### EXERCISE REQUIREMENTS
Produce a word-for-word copy of the line that contains "Screen dimensions: 1456x819" and each line after it through the end of the material, omitting pictures and all other lines.

### INPUT MATERIAL
.....

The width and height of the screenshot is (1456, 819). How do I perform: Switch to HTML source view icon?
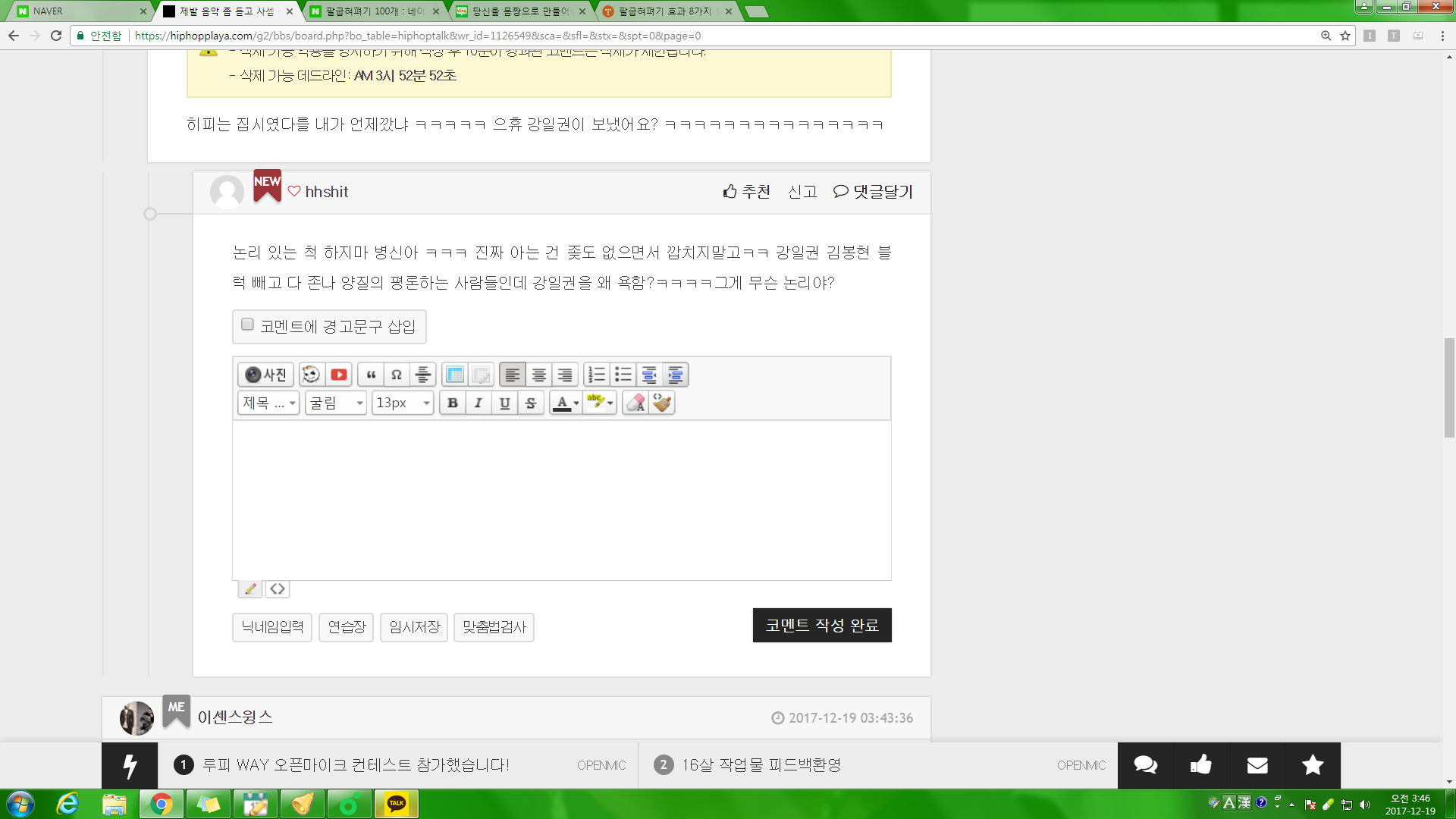tap(278, 588)
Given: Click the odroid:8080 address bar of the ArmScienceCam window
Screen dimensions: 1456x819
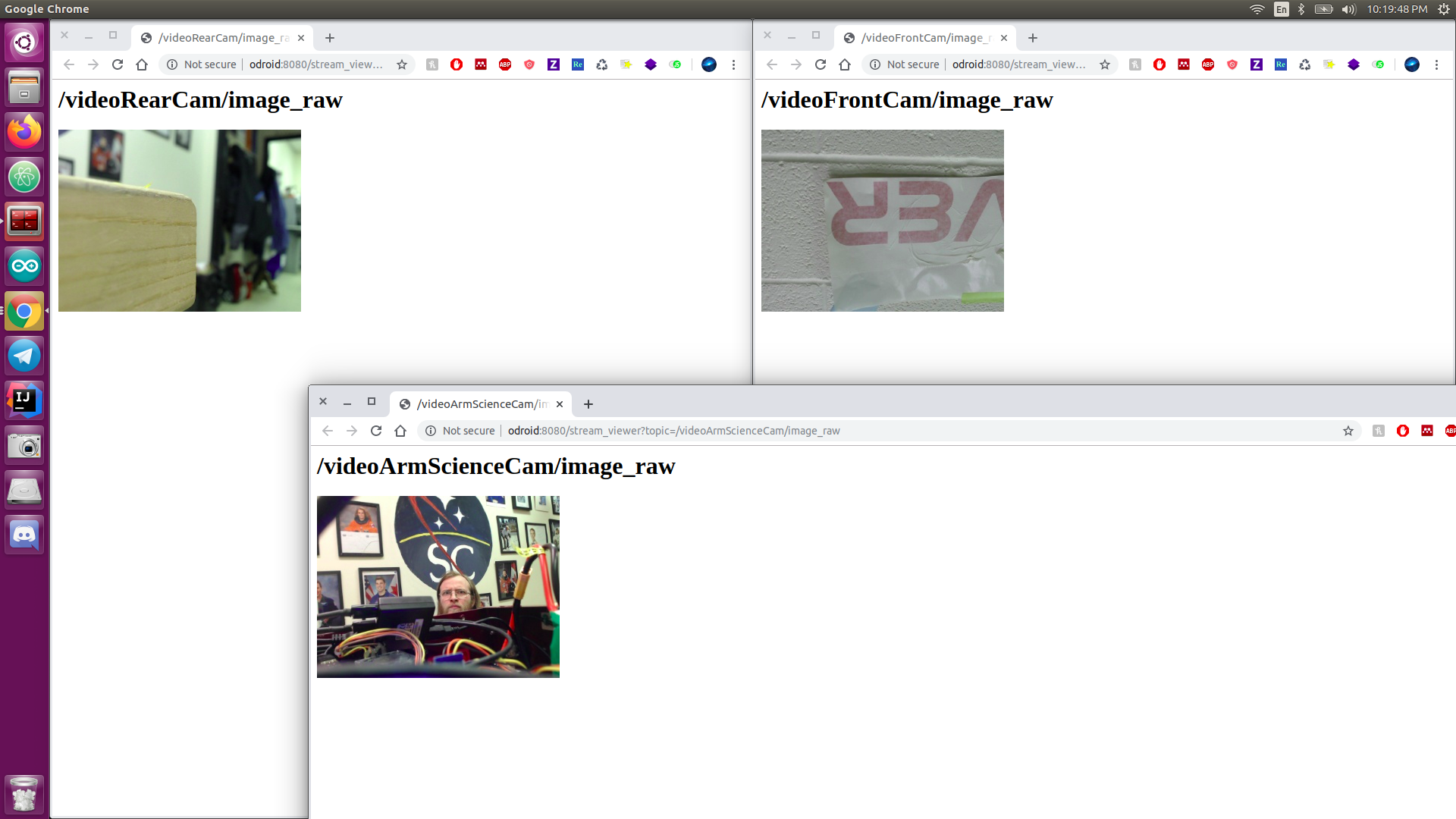Looking at the screenshot, I should [673, 430].
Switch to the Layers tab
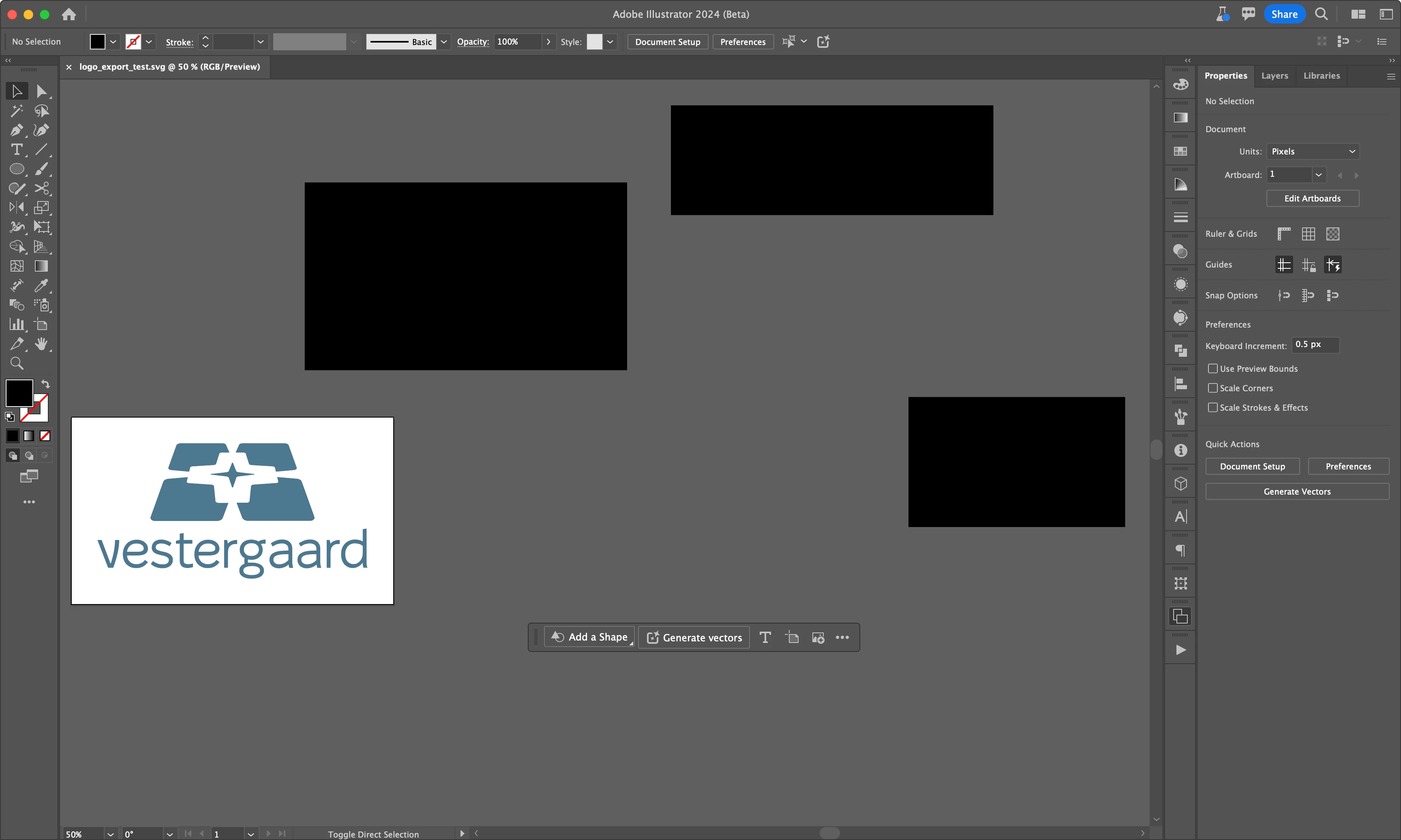 pyautogui.click(x=1274, y=75)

.....

### RESULT FOR THIS EXERCISE
Screen dimensions: 1456x819
Looking at the screenshot, I should [673, 430].
Switch to the Layers tab
 pyautogui.click(x=1274, y=75)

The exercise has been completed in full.